> [PROBLEM]
Find the line in the entries below that contains "Contact Us (46, 2557)". Repeat it exactly, and every line after it through the line that contains "Home (16, 2113)".

SUPPLIED MATERIAL START

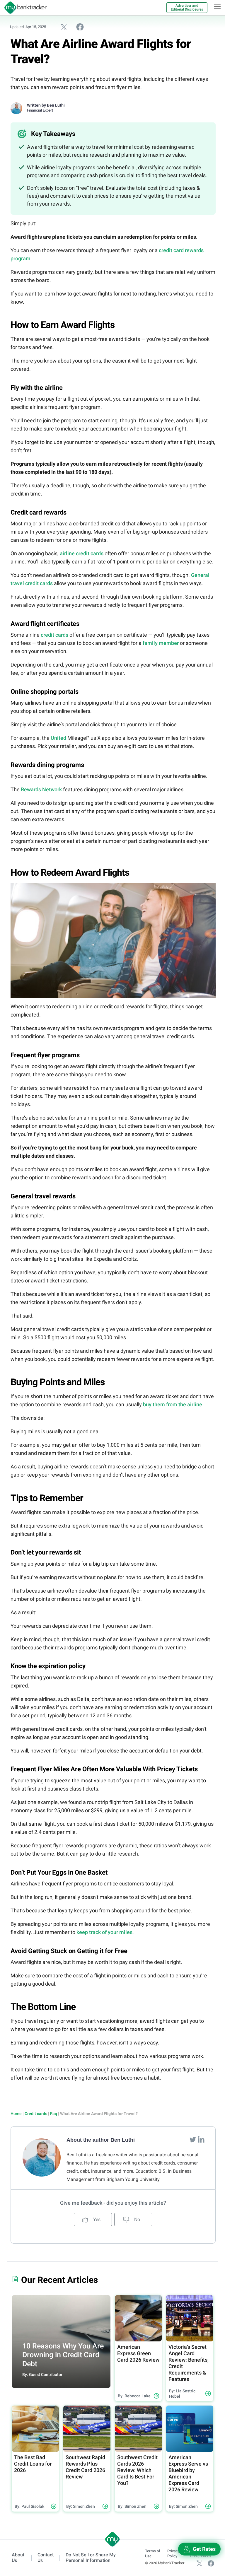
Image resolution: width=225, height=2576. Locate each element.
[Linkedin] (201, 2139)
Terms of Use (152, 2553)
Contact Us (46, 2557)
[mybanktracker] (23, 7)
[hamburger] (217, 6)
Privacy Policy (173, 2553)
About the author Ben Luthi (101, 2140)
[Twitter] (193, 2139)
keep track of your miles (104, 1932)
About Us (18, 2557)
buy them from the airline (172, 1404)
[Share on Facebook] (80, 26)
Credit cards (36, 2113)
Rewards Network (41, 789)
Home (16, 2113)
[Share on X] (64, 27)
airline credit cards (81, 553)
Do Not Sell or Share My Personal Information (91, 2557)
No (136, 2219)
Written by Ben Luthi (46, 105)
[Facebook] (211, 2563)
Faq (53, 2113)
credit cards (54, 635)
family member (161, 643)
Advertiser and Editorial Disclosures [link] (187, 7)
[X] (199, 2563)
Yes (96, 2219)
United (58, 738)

SUPPLIED MATERIAL END

> [ANSWER TO THIS PROBLEM]
Contact Us (46, 2557)
[mybanktracker] (23, 7)
[hamburger] (217, 6)
Privacy Policy (173, 2553)
About the author Ben Luthi (101, 2140)
[Twitter] (193, 2139)
keep track of your miles (104, 1932)
About Us (18, 2557)
buy them from the airline (172, 1404)
[Share on Facebook] (80, 26)
Credit cards (36, 2113)
Rewards Network (41, 789)
Home (16, 2113)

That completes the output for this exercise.